Usep Setiawan, Tenaga Ahli Utama Kantor Staf Presiden, menjelaskan bahwa TORA dari bekas kawasan hutan merupakan sumber utama dan terluas. Secara nasional, targetnya sekitar 4,5 juta hektar.

Menurutnya, BPKH adalah lembaga di bawah KLHK, yang berwenang membuat peta indikatif usulan TORA untuk ditetapkan Menteri LHK. Menteri akan mempertimbangkan semua usulan dari bawah dengan konsultasi kepada masyarakat dan pemerintah daerah, provinsi maupun kabupaten dan kota. Apabila ada keberatan bisa diajukan dan Kementerian LHK terus harus menindaklanjutinya dengan melakukan kajian cepat lalu memutuskan.

“Perihal kasus ini, TORA ada di cagar alam yang harusnya dilindungi dan dilestarikan, kami di KSP mementingkan redistribusi tanah sebagai agenda utama reforma agraria. Dengan redistribusi ketimpangan akan dikurangi sekaligus kepastian hukum hak milik atas tanah lebih kuat,” ujar Usep kepada Mongabay Indonesia.

Esensi redistribusi TORA, katanya, termasuk dari kawasan hutan [lindung] sangat penting karena bisa mengangkat martabat rakyat yang sebelumnya tidak punya hak milik menjadi pemilik tanah.
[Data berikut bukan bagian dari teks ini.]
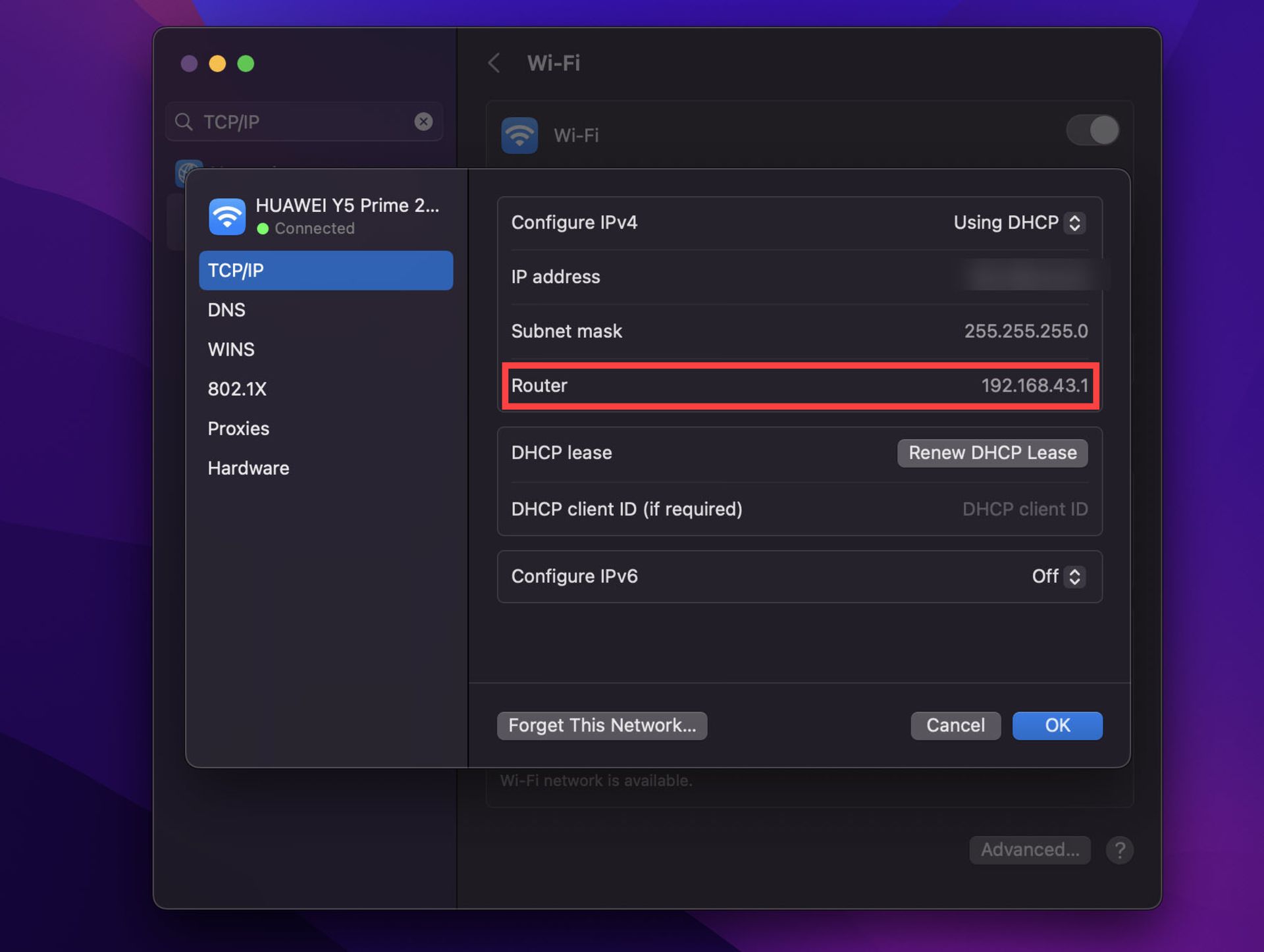Open the Hardware section
1264x952 pixels.
[x=248, y=468]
Hal ini sebagai hak konstitusional warga negara yang harus diutamakan dalam pelaksanaan reforma agraria.

Tentu saja, redistribusi harus disambungkan dengan pemberdayaan masyarakat, terutama pendampingan dan pengembangan kawasan dan kegiatan produksi di tanah tersebut. “Kita harus positif thinking kepada rakyat, mereka sanggup gotong royong memanfaatkan tanah dan wilayahnya secara adil dan arif,” katanya.
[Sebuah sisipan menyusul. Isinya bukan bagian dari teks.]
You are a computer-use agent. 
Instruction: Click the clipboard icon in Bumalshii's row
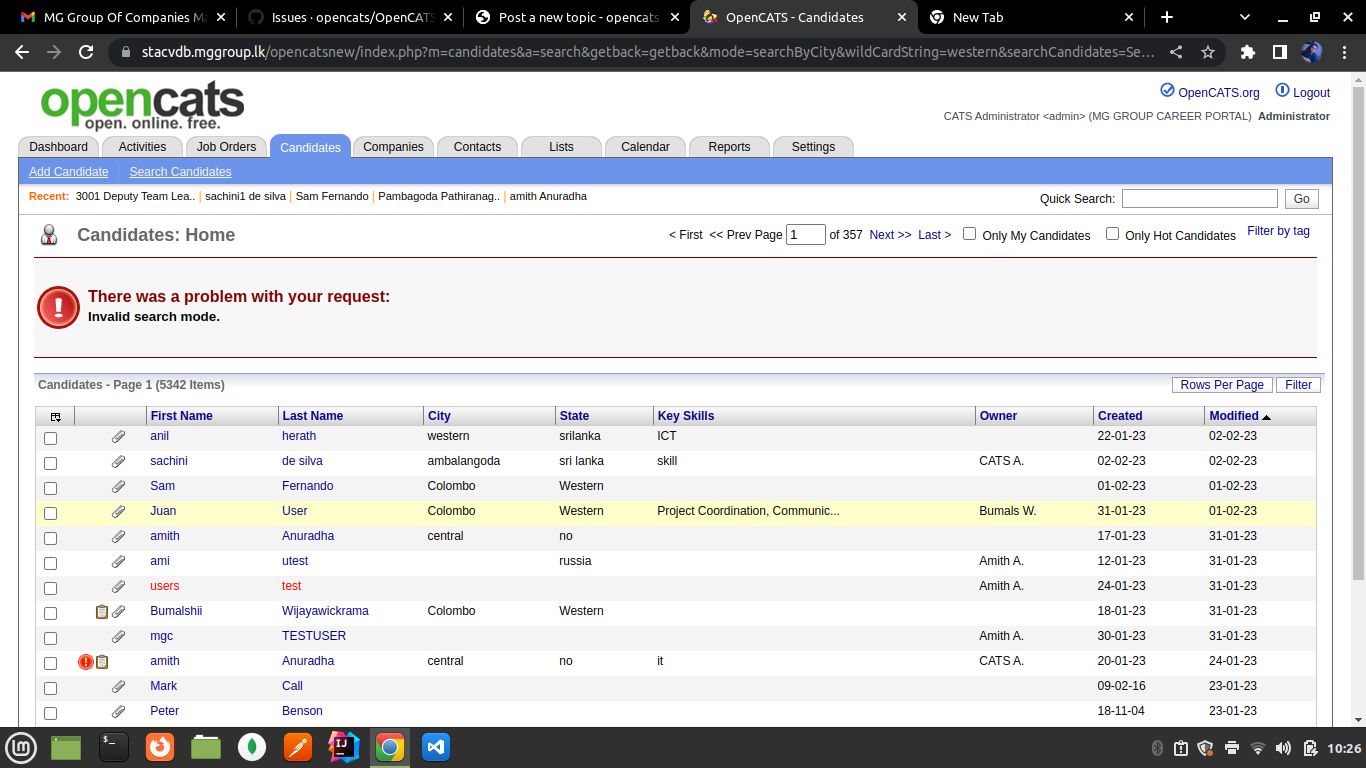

Usep menambahkan, kita mesti mendukung penetapan dan perluasan kawasan hutan yang statusnya dilepaskan. Yang terpenting, tidak perlu dibenturkan antara TORA dengan pelestarian lingkungan, termasuk hutan. “Rakyat punya pengetahuan dan keterampilan merawat lingkungan, apalagi sudah menjadi hak milik pribadi maupun bersama.”

 

Tambak di Desa Siduwonge, Kecamatan Randangan ini berada dalam kawasan Cagar Alam Tanjung Panjang. Foto: Christopel Paino/Mongabay Indonesia

 

Rahman Dako kembali menjelaskan, penguasaan tambak di cagar alam oleh masyarakat terjadi setelah adanya penunjukan dan penetapan Tanjung Panjang sebagai kawasan konservasi. Bahkan, penguasaan kawasan bukan masyarakat adat atau lokal, tetapi didominasi pendatang dari luar Provinsi Gorontalo.

“Selain itu, banyak ketimpangan, misal ada orang tertentu yang menguasai lebih 10 hektar, bahkan 250 hektar,” ungkapnya.
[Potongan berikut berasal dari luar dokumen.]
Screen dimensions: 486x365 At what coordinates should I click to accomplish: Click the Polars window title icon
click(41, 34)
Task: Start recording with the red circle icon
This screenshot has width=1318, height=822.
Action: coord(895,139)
Menurutnya, ini bertentangan Perpres No 88 tahun 2017 tentang Penyelesaian Penguasaan Tanah dalam Kawasan Hutan serta bertolak belakang dengan tujuan TORA sebagaimana diatur Perpres No 86 tahun 2018. Yaitu, pengurangan ketimpangan penguasaan dan pemilikan tanah dalam rangka menciptakan keadilan.

“Bahkan, tambak belum memberikan kontribusi pengurangan kemiskinan. Sampai saat ini, Kabupaten Pohuwato memiliki angka kemiskinan lebih besar dari rata-rata nasional. Ketimpangan penguasaan lahan terlihat,” papar Rahman.